Constantin se tourna vers Tullius et ne répondit pas. Les Chrétiens : ils étaient les tenants de cette religion née trois siècles auparavant en Palestine et dont le promoteur était un rebelle qui avait été crucifié. Depuis, le christianisme avait fait des adeptes, tant dans le peuple que parmi les couches sociales plus élevées, et cela d'un bout à l'autre de l'Empire. On les persécutait, car ils étaient rendus responsables de tous les malheurs qui survenaient : disette, désordres, épidémies, mauvaises récoltes.

Constantin savait qu'il était l'héritier des empereurs persécuteurs et qu'il était logique pour lui de continuer cette politique. Toutefois, il n'oubliait pas davantage que l'un de ses prédécesseurs, Alexandre Sévère, rêvait de concilier tous les cultes : on disait même qu'il avait réuni dans son palais les bustes d'Orphée, d'Abraham et de Jésus.

•  Prie nos dieux ! disait Caïus.

•  Prie celui des chrétiens ! conseillait Tullius.

•  Si au moins j'avais un signe, soupirait Constantin.

Romulus et Remus, eux, ont été aidés. Lorsqu'ils ont cherché à savoir lequel des deux devait donner son nom à la cité nouvelle, ils décidèrent de consulter le vol des oiseaux. Remus se plaça sur l'Aventin, et Romulus sur le Palatin. Remus aperçut six oiseaux, et Romulus douze : les dieux représentant les futures limites de la ville de Rome.

L'après-midi s'avançait, le ciel perdait peu à peu sa couleur jaune et virait déjà au rose, quand tout à coup Tullius frappa sur l'avant-bras de Constantin.

•  Regarde !

Dans ce ciel de printemps venait d'apparaître une croix enflammée, entourée de ces mots on ne pouvait plus clairs : «  In hoc signo vinces  » ( Par ce signe tu vaincras ).

•  C'est incontestable, dit Constantin.

•  Incontestable, ajouta Tullius.

•  Incontestable, reconnut à son tour Caïus.
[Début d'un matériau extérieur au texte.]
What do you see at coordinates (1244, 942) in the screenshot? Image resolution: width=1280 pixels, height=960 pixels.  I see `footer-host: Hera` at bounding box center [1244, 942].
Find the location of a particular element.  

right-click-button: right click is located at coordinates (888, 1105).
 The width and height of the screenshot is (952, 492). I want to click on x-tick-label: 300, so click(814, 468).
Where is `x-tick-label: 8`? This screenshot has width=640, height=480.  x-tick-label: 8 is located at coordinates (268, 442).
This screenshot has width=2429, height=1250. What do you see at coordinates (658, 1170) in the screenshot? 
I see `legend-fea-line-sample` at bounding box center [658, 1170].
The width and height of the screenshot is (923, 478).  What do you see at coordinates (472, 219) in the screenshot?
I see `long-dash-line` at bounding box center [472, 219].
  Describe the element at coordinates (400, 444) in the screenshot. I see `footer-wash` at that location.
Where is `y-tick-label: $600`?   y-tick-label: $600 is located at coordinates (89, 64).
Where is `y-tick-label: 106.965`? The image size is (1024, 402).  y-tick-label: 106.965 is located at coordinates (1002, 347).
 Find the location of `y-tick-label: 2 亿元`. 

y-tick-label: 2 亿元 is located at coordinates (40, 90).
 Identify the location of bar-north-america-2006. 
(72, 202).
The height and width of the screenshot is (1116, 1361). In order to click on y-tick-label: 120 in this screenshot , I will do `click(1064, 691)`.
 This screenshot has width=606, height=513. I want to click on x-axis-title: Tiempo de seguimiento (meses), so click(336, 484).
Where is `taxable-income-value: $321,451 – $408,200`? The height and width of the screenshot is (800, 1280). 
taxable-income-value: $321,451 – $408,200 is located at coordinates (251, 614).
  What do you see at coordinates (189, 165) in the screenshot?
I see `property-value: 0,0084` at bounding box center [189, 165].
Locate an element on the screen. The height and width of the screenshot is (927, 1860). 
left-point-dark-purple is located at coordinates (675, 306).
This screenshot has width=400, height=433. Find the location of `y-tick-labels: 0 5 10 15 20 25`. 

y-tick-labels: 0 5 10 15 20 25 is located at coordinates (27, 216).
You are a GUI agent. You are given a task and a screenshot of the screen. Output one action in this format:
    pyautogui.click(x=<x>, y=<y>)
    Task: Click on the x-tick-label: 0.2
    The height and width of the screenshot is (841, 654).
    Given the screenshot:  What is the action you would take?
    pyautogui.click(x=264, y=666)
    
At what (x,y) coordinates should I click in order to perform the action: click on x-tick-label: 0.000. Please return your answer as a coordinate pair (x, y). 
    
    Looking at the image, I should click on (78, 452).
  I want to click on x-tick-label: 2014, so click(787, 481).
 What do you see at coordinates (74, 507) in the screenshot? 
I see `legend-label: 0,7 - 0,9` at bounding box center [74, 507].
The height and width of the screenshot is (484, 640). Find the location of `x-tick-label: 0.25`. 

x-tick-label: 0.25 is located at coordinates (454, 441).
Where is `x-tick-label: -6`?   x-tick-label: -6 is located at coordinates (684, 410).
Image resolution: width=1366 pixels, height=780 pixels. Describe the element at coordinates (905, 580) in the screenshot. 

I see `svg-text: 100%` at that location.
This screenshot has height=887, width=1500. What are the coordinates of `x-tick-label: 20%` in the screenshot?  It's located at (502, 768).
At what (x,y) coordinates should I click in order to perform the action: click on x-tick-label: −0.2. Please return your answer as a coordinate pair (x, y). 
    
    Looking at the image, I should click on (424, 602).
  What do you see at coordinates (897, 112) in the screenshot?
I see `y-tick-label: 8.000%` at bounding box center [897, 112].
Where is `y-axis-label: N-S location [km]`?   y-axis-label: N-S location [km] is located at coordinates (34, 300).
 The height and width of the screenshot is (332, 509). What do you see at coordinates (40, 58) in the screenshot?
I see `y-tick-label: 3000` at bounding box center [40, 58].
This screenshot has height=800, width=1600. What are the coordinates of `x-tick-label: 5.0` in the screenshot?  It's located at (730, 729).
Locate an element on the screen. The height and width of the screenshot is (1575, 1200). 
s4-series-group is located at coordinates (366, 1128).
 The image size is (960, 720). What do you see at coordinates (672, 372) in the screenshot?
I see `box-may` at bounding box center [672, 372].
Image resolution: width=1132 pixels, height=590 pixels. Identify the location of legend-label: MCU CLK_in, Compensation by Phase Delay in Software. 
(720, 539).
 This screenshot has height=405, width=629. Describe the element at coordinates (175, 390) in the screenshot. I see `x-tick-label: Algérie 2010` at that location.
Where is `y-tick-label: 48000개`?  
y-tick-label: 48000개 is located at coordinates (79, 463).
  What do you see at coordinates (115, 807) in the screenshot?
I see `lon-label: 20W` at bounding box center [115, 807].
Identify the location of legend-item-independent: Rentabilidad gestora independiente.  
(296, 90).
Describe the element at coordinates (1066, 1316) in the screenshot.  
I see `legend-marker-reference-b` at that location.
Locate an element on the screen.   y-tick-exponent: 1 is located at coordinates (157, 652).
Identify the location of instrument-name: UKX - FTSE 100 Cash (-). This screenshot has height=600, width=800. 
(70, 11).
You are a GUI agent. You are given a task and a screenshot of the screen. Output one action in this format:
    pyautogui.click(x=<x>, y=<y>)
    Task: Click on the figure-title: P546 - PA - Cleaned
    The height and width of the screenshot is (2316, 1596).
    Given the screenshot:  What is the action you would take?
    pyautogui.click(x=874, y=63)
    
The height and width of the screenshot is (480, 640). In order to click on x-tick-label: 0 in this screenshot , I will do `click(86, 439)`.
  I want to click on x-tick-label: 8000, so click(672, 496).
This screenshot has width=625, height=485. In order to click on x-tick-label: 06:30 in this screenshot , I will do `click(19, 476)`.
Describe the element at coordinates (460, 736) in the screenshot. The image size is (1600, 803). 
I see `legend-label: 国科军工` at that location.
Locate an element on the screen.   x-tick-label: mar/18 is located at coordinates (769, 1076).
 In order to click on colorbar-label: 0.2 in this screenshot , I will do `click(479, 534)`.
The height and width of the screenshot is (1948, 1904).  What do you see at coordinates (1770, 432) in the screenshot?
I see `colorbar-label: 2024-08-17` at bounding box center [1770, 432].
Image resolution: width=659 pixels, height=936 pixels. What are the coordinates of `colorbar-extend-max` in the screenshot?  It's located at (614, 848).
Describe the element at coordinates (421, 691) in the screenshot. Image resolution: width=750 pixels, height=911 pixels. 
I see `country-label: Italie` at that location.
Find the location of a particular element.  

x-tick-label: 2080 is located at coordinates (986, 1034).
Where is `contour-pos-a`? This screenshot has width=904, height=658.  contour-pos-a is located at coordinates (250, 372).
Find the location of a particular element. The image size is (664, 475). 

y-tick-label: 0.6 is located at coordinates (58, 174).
Cette croix qui lui était apparue, Constantin ordonna de la peindre sur son labarum, son étendard personnel, et d'y ajouter le monogramme chrétien, les lettres grecques «  » et «  P  », les deux premières du mot «  Christ  ». Le labarum devint un drapeau miraculeux, et celui qui le portait fut invulnérable, malgré les flèches qui, dans les combats, étaient décochées contre lui.

 

  • Note de précision

La grande bataille entre l'armée de Constantin et celle de Maxence se déroula sur le Tibre, au pont Milvius, à proximité de Rome. Maxence y trouva la mort, et Constantin, vainqueur, demeura seul empereur.

La religion chrétienne devint bientôt religion officielle. Constantin releva l'Empire de l'anarchie et, quelques années plus tard, il créait, sur les ruines de l'antique Byzance, la magnifique cité qui devait porter son nom : Constantinople.

L'Histoire le considère comme l'un des grands empereurs romains. Son rôle s'est affirmé à partir du moment où il a su voir l'importance prise par le christianisme et s'insérer sagement dans ce courant. Et cela grâce à la vision que rapporte son biographe Eusèbe.

 

Mais où s'est produit cet évènement ?

C'est un mystère, car les thèses divergent. Plusieurs endroits d'Europe se prévalent d'avoir été le cadre de la vision de Constantin. Notamment des villages d'Italie, c'est assez logique, mais aussi de France. Ainsi, La Croix-Valmer dans le Var.

Et aussi Lux, tout près de Chalon-sur-Saône. Il existe dans cette localité, des traces de voie romaine, et on y a découvert des sépulcres et des monnaies romaines. Certes, cela ne prouve pas grand-chose, car on en trouve également dans beaucoup d'autres endroits. Mais un fait est mentionné par les historiens : Constantin, après sa vision, désira se faire instruire dans la religion chrétienne, et pour cela il fait appel à Rhétice, qui était l'évêque d'Augustodunum, aujourd'hui Autun.

Les tenants de cette thèse le font aussi remarquer, Constantin, qui venait souvent en Gaule, passa par Cabillonum, aujourd'hui Chalon, justement en l'an 312. Rien d'étonnant donc à ce qu'il soit passé aussi à Lux.

Lux : le mot, en latin, signifie lumière. N'est-ce-pas là le meilleur support d'une belle légende ?

 

Extrait de Contes et Légendes de Bourgogne , Henri Nicolas.